My wife is a pretty good cook. I know, because I have the belly to prove it. :) She works hard to come up with recipes that are new or put a new spin on something old. She watches the Food Network when she can and searches the internet for new and exciting recipes. To be honest, some are more exciting than others. I wanted to start this out with the praise of my wife because it has not always been this way. We have been married for 23 years this past January. In 1986 when we first married, I did a lot of the cooking. Now I am not the best cook in the world, just adequate. There was a time that first year that she cooked this "bean medley" that filled a dutch oven. I think it was 3 different kind of beans. When she told me that it was ready I got a bowl and a spoon and filled it to almost the top. That was my first mistake. Then I took a bite of it. That was my second mistake. She asked me "How does it taste." I told her that the spoon had more taste than the meal she cooked for hours. That was my third mistake.

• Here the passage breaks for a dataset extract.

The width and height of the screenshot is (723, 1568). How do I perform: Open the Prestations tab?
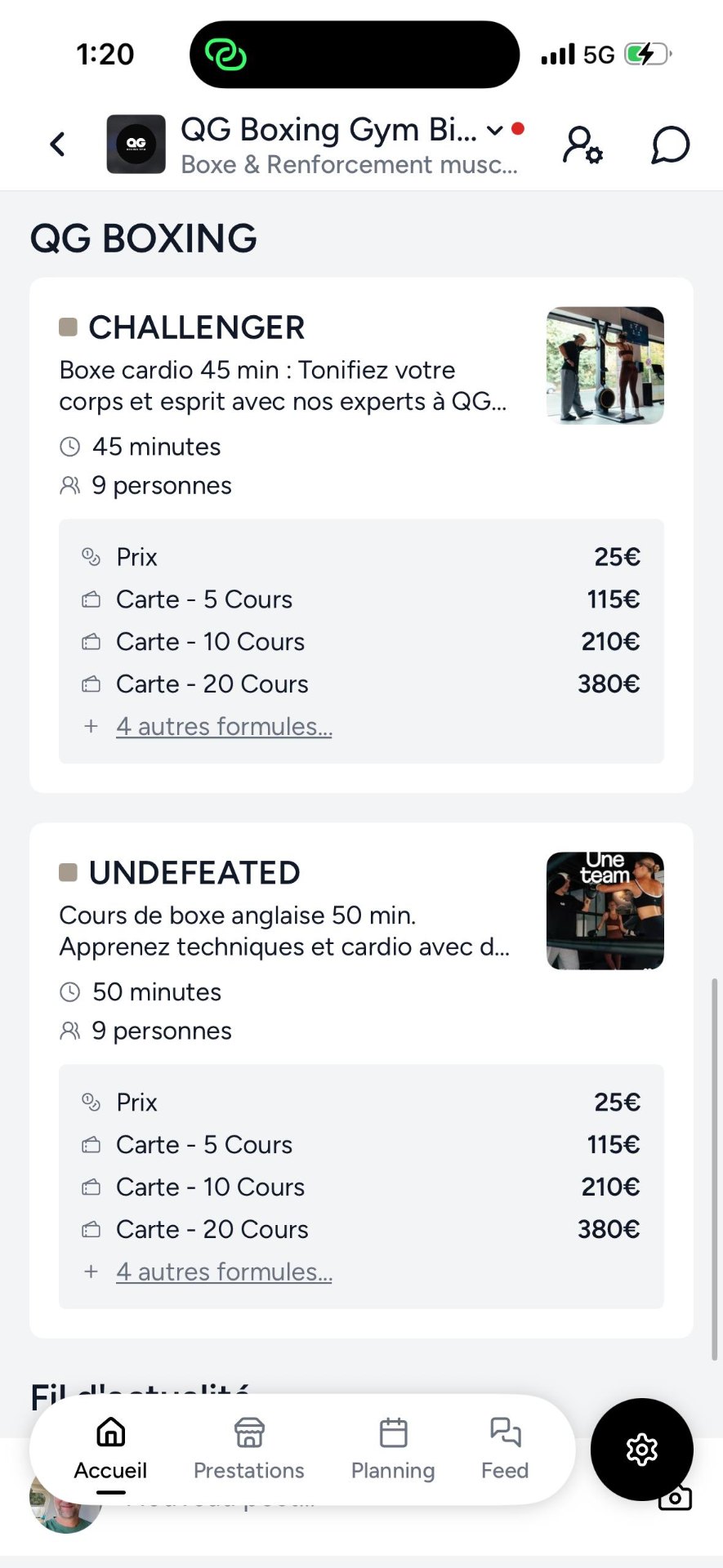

I look back at this event now and regret it very much. There was a failure that day, but it was mine--not hers! Earlier that year I took a vow: For better, for worse, richer or poorer, in sickness and in health. To honor and to cherish. Forsaking all others, including my hunger. To love her as Christ loved the church. You see, the failure was not hers that day, it was mine. I failed the vow that I had taken that day in January just a little while ago. A loving husband would offer to help with the seasoning of the meal, just as he should help to season the marriage. A loving husband would have tried to eat it anyway and said that he appreciated the effort. Maybe he would even have thanked her for cooking. So many times through these years I have failed my vows to her and to God. Not with other women, but with other things that took priority in my own mind, through selfishness. Only in the past few years, after the sickness, being poor, and other hardships that we have encountered, did I develop a love for her that passes my understanding. God has given me a love for my wife that is difficult to explain. I am thankful for that. I am thankful for her.
To the women that read this I would exhort, be patient with him. He does not realize the fullness of the hurt that he is causing sometimes. Pray for him. Don't nag about small things. This does not mean that you should take any form of abuse. I have never raised a hand to my wife even when I was not thinking right. No matter what, you don't hit women! To the men that read this I would say, love your wife as Christ loved the church, giving himself for it. He has given you a great gift. Honor her and cherish her as the help that she is to you. Honor your vows that were made to God as well as your wife! If you are finding yourself filled with contempt for her, your problem may be as easily seen as mine was, by looking in the mirror.